The $1 million Broad Prize, which 12 districts have won since 2002, has rewarded large urban districts with high numbers of students of color from low-income families. The judges have looked for improvement in test scores, graduation rates and college admissions.
“Both the review board and the selection jury were disappointed with the overall progress in urban public schools,” said Karen Denne, chief communications officer at the Eli and Edythe Broad Foundation. “They wanted to set a higher standard and a higher bar. They wanted the prize to mean something.”
Members of the prize review board said it had become more difficult to identify school districts that were pushing test scores or graduation rates up.
“Districts have had a heck of a time in sustaining improvement,” said Christopher Cross, a former Education Department assistant secretary who has served on the Broad review board for a dozen years. Last year, the board recommended only two districts for the prize — Orange County in Florida and Gwinnett County in Georgia — said Mr. Cross, chairman of Cross & Joftus, an education consulting firm. Both shared the award in September.
With districts coping with entrenched poverty, slashed budgets, testing scandals and growing opposition to new academic standards and testing, progress has been difficult, some education experts said. “There’s no real urban system in the country that any of us would regard as better than mediocre,” said Frederick Hess, director of education policy studies at the American Enterprise Institute.

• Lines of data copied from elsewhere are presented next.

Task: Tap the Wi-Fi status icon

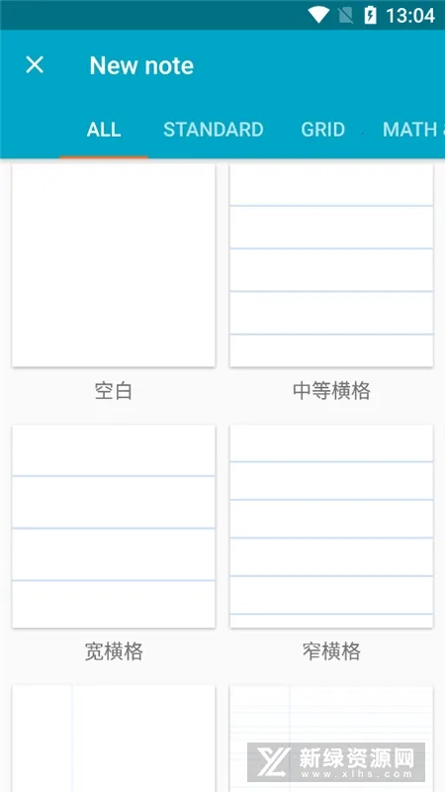Action: [318, 15]
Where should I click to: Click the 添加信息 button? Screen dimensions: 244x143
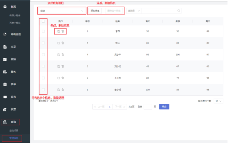coord(95,11)

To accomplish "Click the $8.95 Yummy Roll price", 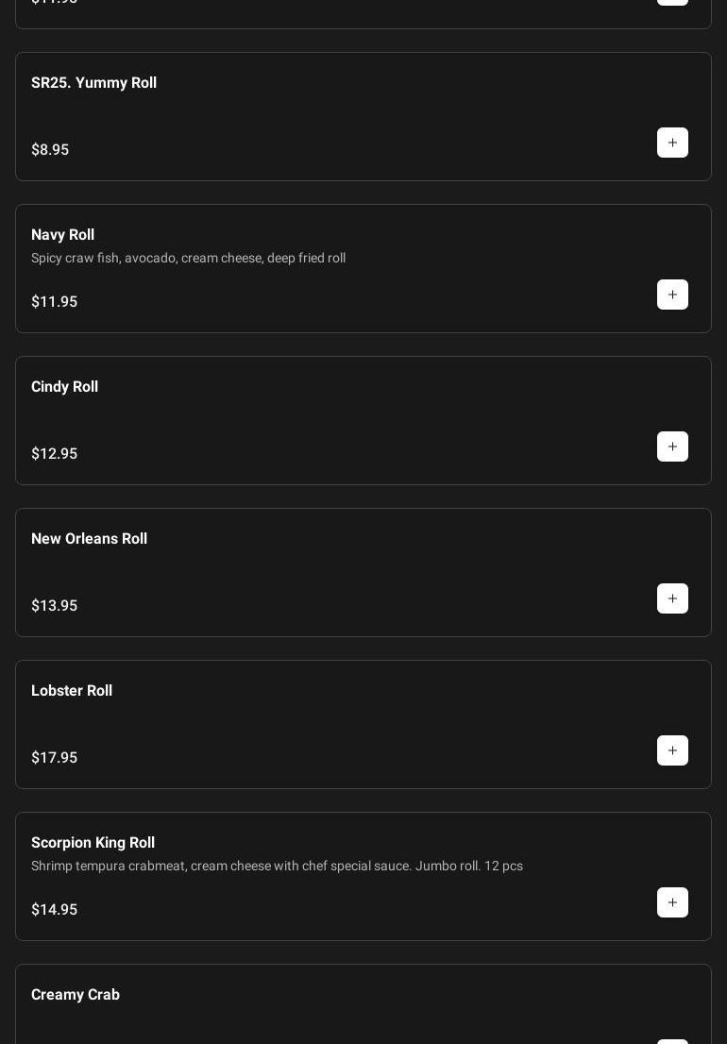I will (50, 150).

But critics of the Broad Foundation said suspending the prize was an acknowledgment that the foundation’s approach to reform, with its focus primarily on test scores and other metrics, might be waning. The foundation has also backed the Partnership for Educational Justice, a group that was started by the former CNN anchor Campbell Brown to file lawsuits challenging teacher tenure in various states and that has donated $47 million to education causes including charter networks last year.
“Eli Broad was wrong about what was needed to improve public education,” said Diane Ravitch, the education historian and activist, in an email. “He thought that management and charters could overcome poverty, and his cancellation of the prize is his admission that he was wrong. The problems are deeper than he imagined.”
Julian Vasquez Heilig, associate professor of educational policy at the University of Texas at Austin, said, “I think that parents and stakeholders are a lot more suspicious of these types of reforms because we’ve been at it for more than a decade and they haven’t really moved the needle.”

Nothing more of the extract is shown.